Trauma, Famine, and Social Decay: A Lecture by Ray Cashman at the Folklore of Ireland Society
At an event held in Dublin’s James Joyce Centre by the Folklore of Ireland Society, esteemed folklore scholar from the United States, Professor Ray Cashman delivered a lecture on the topic of Irish folklore and its reflection of Irish society. With a fixation upon the idea that folklore may reflect a societies interaction with cultural trauma or adversity, the Famine entered centre-stage as the point of discussion for the night, although not before the professor characterised the folk beliefs of rural villages to demonstrate their robust communal character.
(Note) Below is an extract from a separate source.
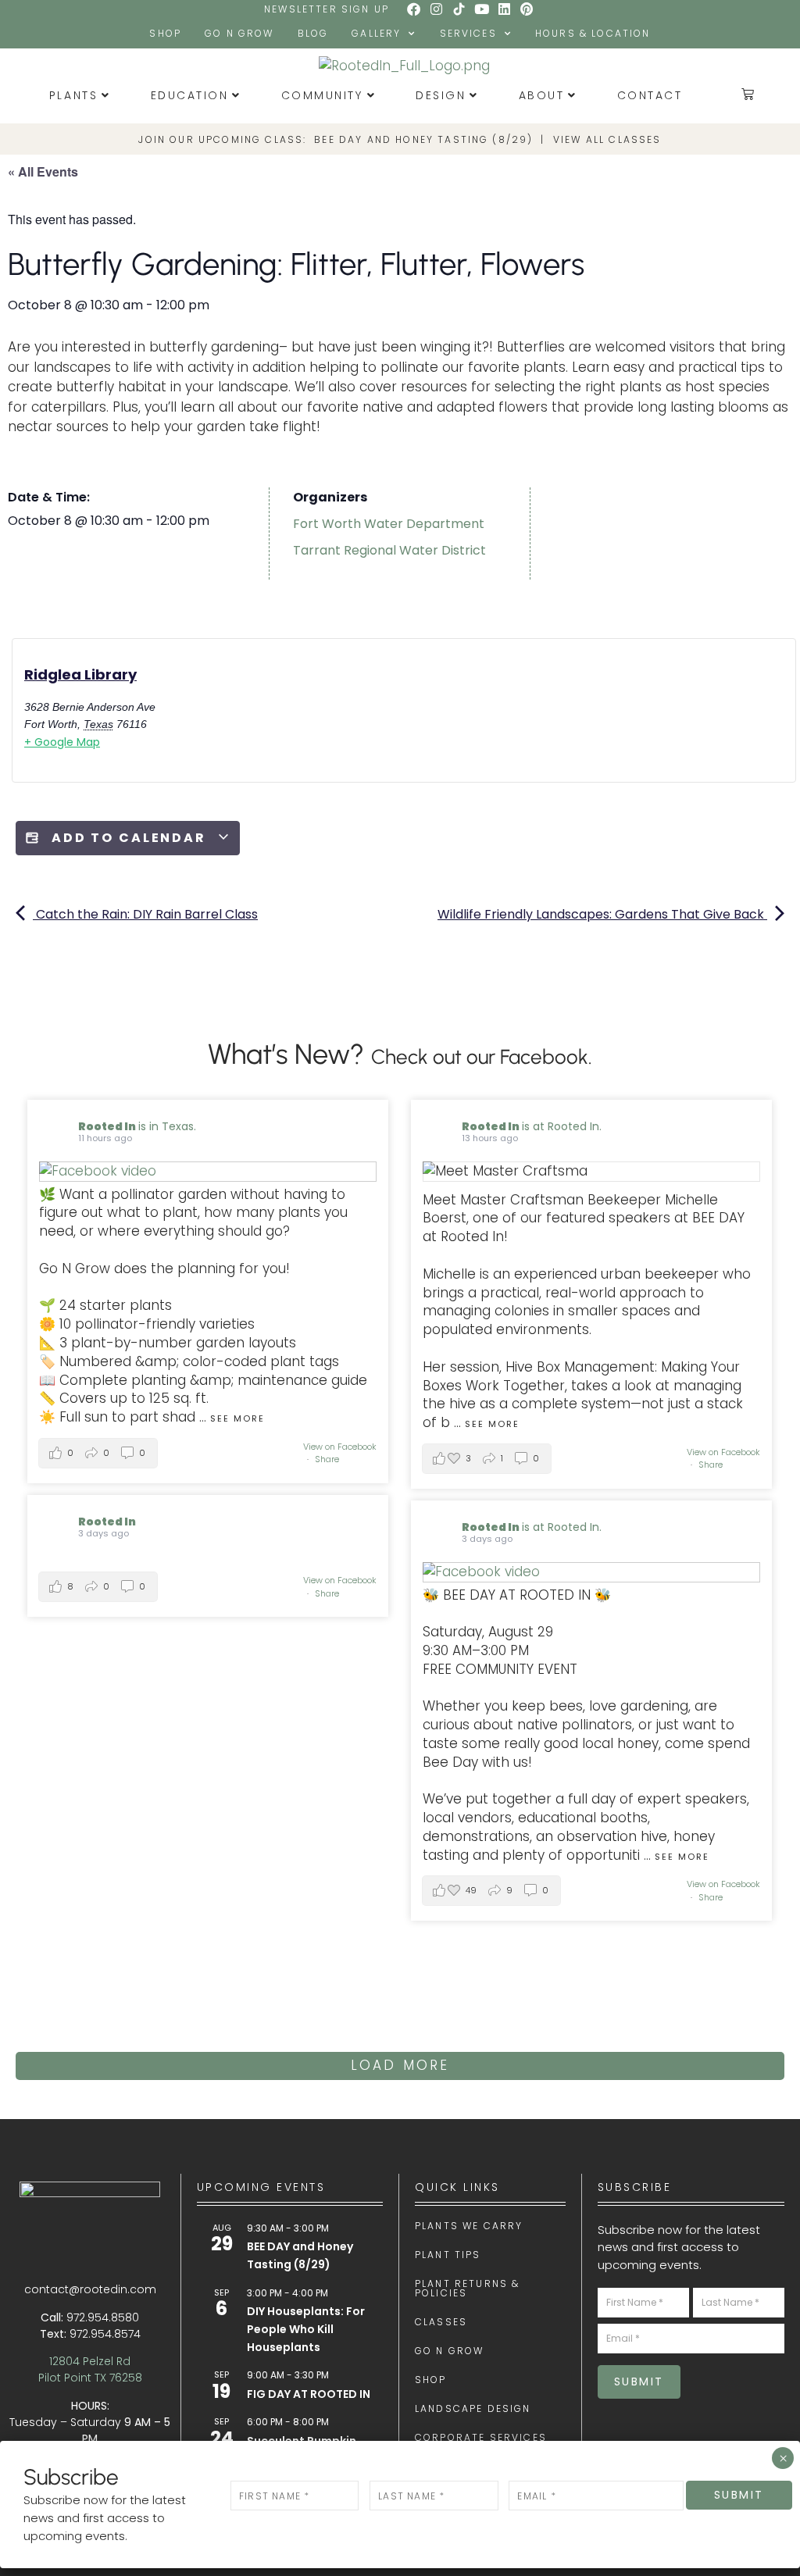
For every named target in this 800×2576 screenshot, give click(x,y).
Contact (650, 94)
The Butterwitch, a belief in a thieving neighbourhood witch who transforms into a hare to suck the milk from livestock in order to return home and turn it into butter, was discussed as being reflective of the distaste for thievery and dishonesty in rural Irish societies. Accusations of witchcraft would sometimes be levelled against villagers for their illicit trespassing on farmers land or the sight of hares returning to their homes.
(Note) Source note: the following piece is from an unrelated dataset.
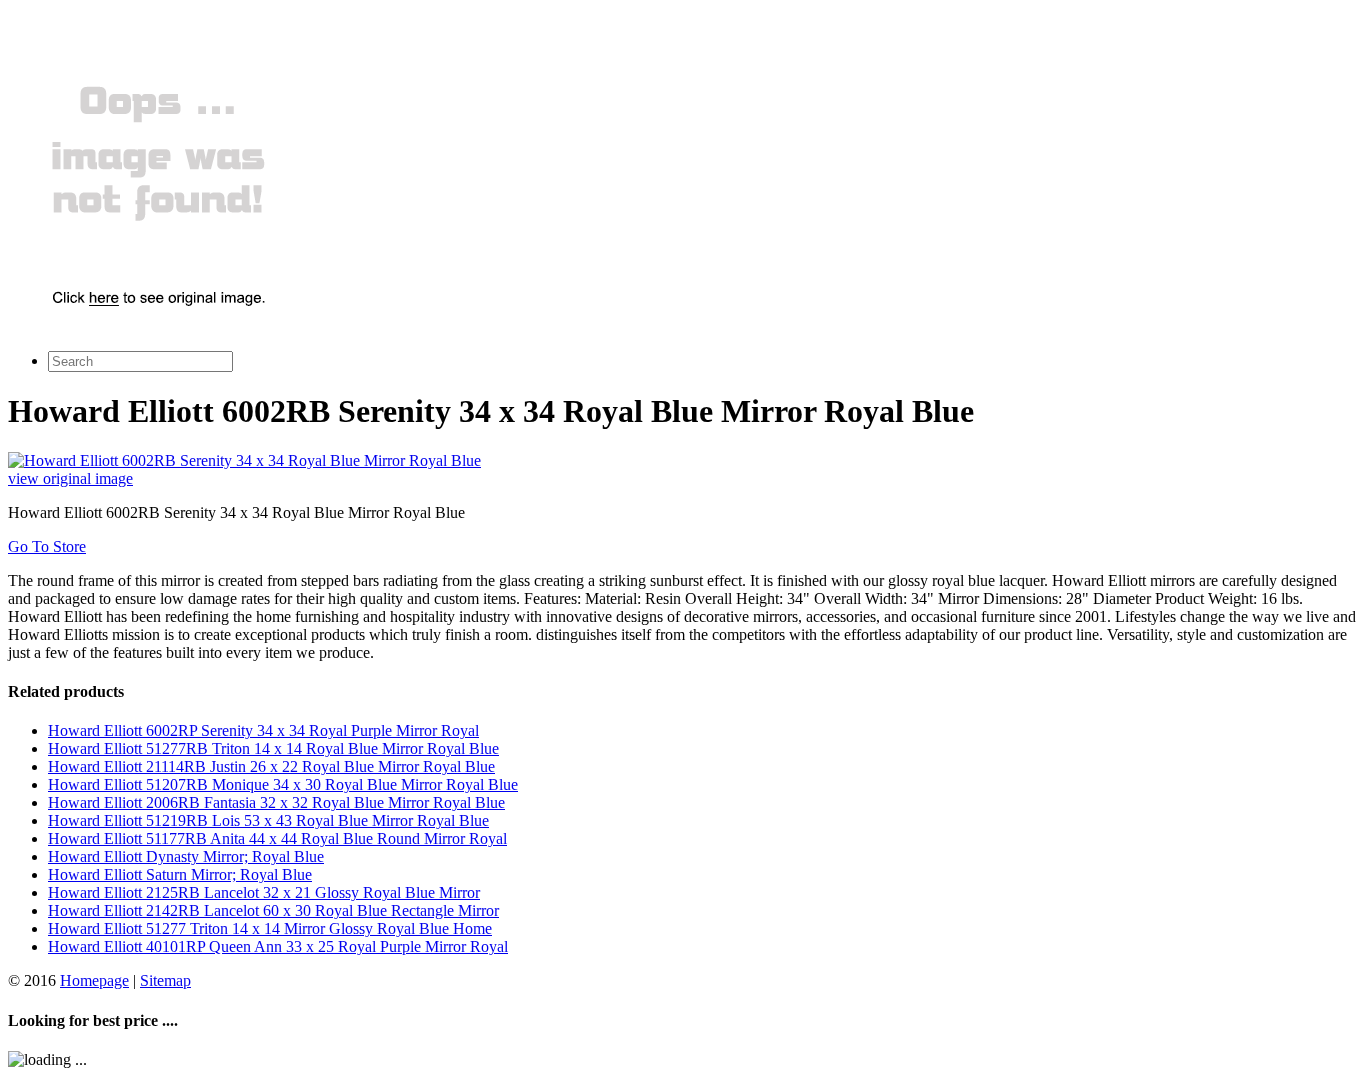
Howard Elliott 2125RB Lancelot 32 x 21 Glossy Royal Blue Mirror (264, 892)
Most interestingly however, is the custom of the luckspenny, by which those selling livestock or other goods would, after receiving payment from a customer, return a portion of the funds to them in order to maintain a positive relationship with them, and dissuade any feelings of financial extortion within the community. As such, it was common for villagers within a community to rack up debt to one another in such a manner that affirmed the mutual interconnected interests of the community and their reliance on one another.
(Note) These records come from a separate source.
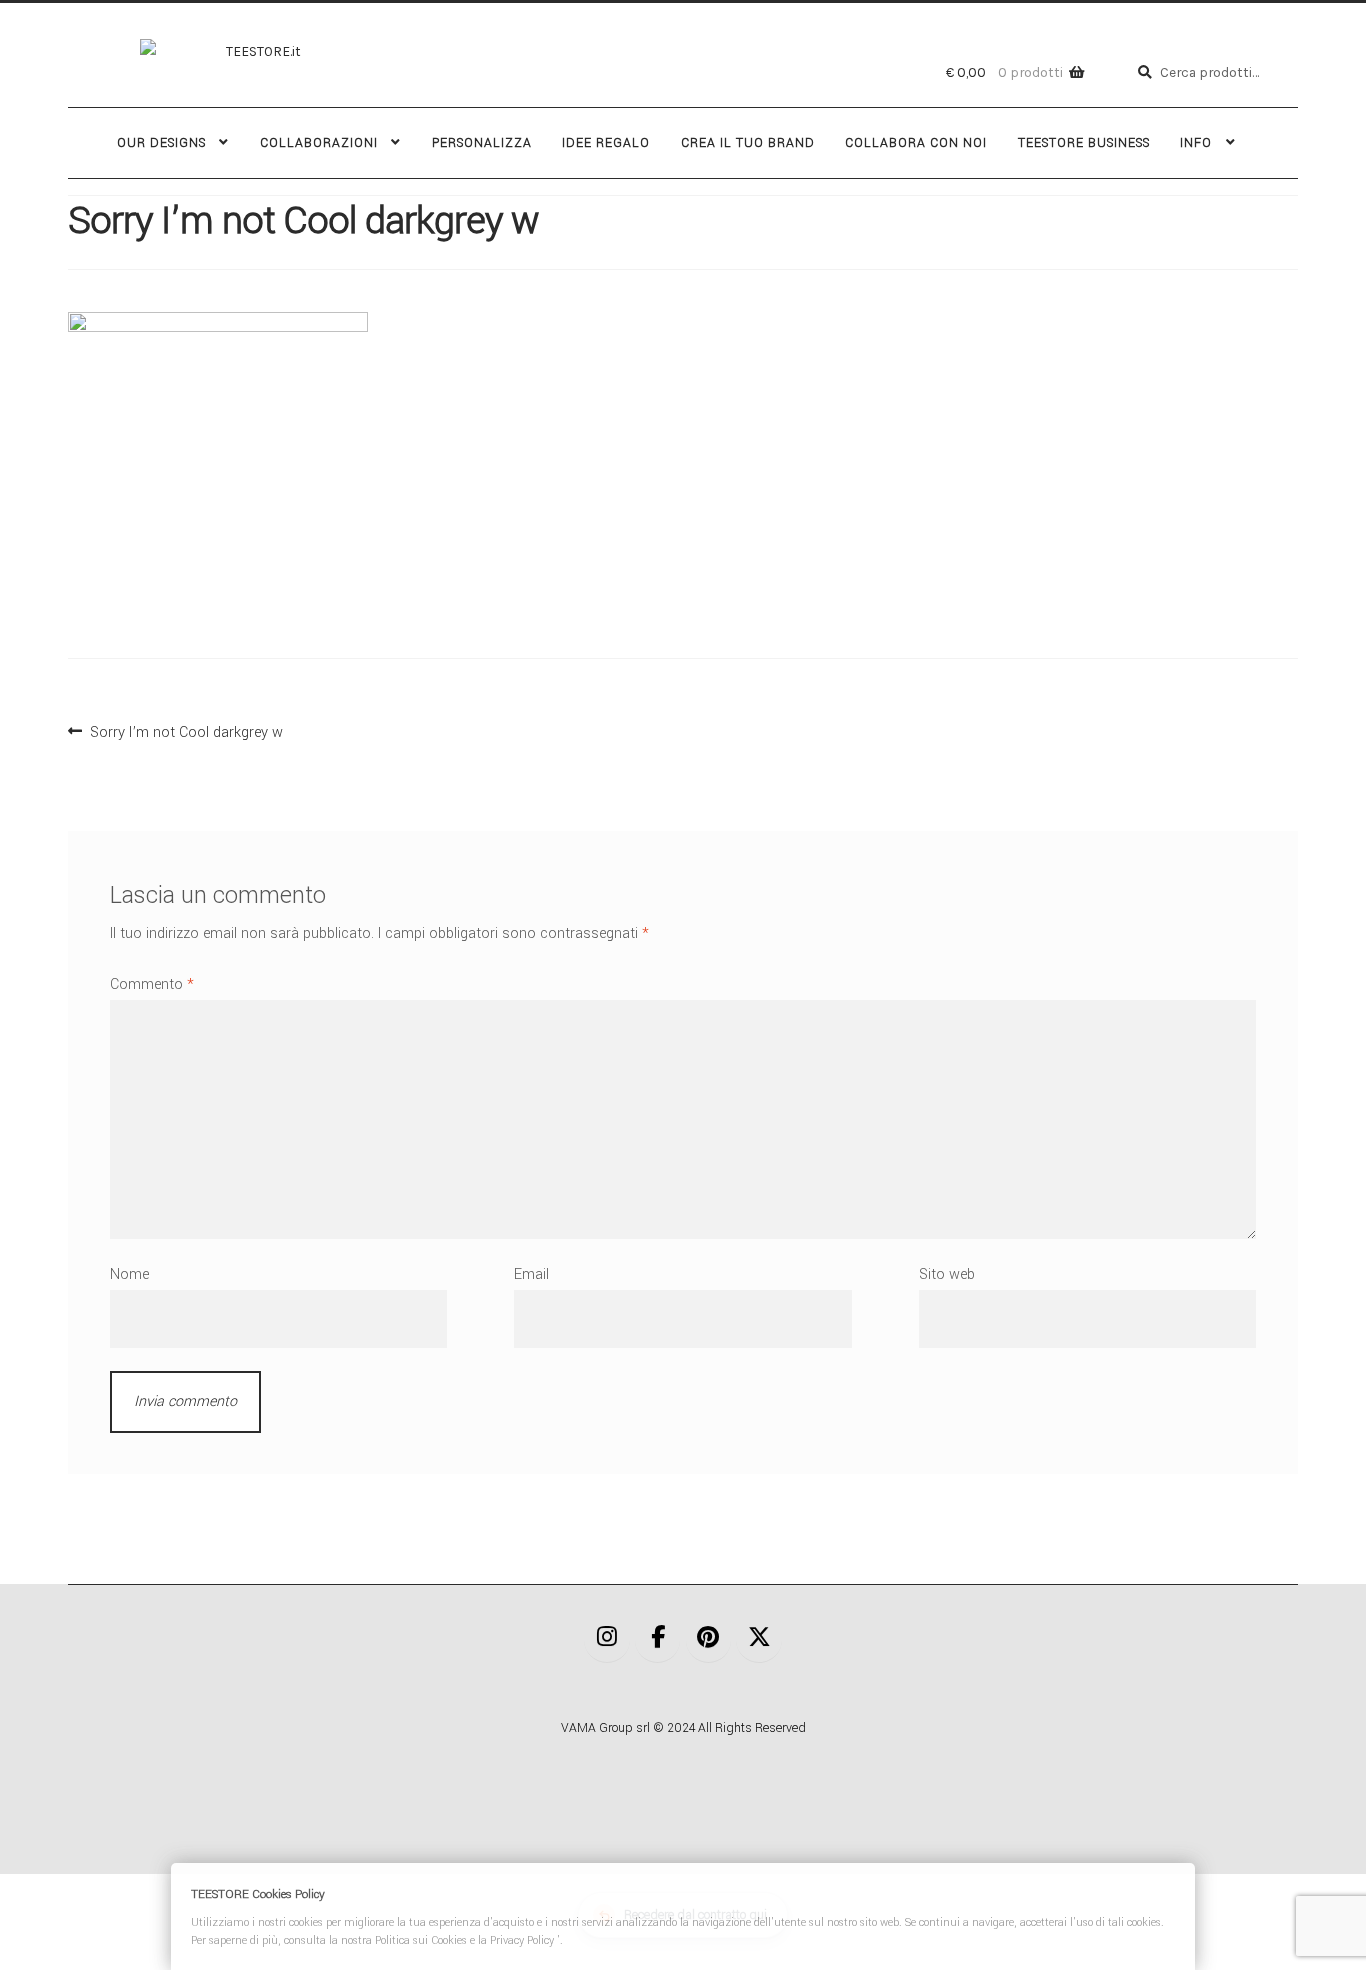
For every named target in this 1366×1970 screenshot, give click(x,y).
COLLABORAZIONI (319, 143)
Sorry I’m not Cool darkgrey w (186, 730)
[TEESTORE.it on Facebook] (658, 1639)
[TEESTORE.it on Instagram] (607, 1639)
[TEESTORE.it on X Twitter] (759, 1639)
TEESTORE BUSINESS (1084, 143)
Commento (152, 984)
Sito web (947, 1274)
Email (531, 1274)
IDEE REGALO (606, 143)
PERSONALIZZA (482, 143)
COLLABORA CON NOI (916, 143)
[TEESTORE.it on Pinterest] (709, 1639)
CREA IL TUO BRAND (748, 143)
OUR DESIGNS (161, 143)
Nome (129, 1274)
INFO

To contextualise the importance of such tales and their reflective of Old Ireland’s homely belief system, Professor Cashman discussed the idea that folklore and other traditional customs are in essence a vernacular social contract created by a community, and deeply personalised to the local level.
Separated into two parts, the lecture at first discussed the aforementioned character of rural Irish communities, before reaching its primary point of discussion: the ramification of the Famine in the breakdown of Irish communities and its reflection via folklore studies. Professor Cashman paints a picture of a robust social setting, one which persists in parts of Ireland to this day among the elderly community, but it is unfortunately one which has been damaged by the worst aspects of Irish character, the most prominent being a parochial envy of ones neighbours
Speaking on the Famine and its social repercussions on Irish society, Professor Cashman discussed the phenomenon of the Hungry Grass, An Féar Gorta. An Féar Gorta, a patch of cursed crass, which during times of Famine seeks out food, such as crumbs deliberately left by passersby on the fields and country roads across the country lest the creature take physical form. Whether the phenomenon is a result of the faries or national guilt dervied from the survivors of the Famine, is disputed in folkloristic studies, though the phenomenon undoubtedly draws its origin from both sources, and may have been adapted following the societal trauma of the Famine.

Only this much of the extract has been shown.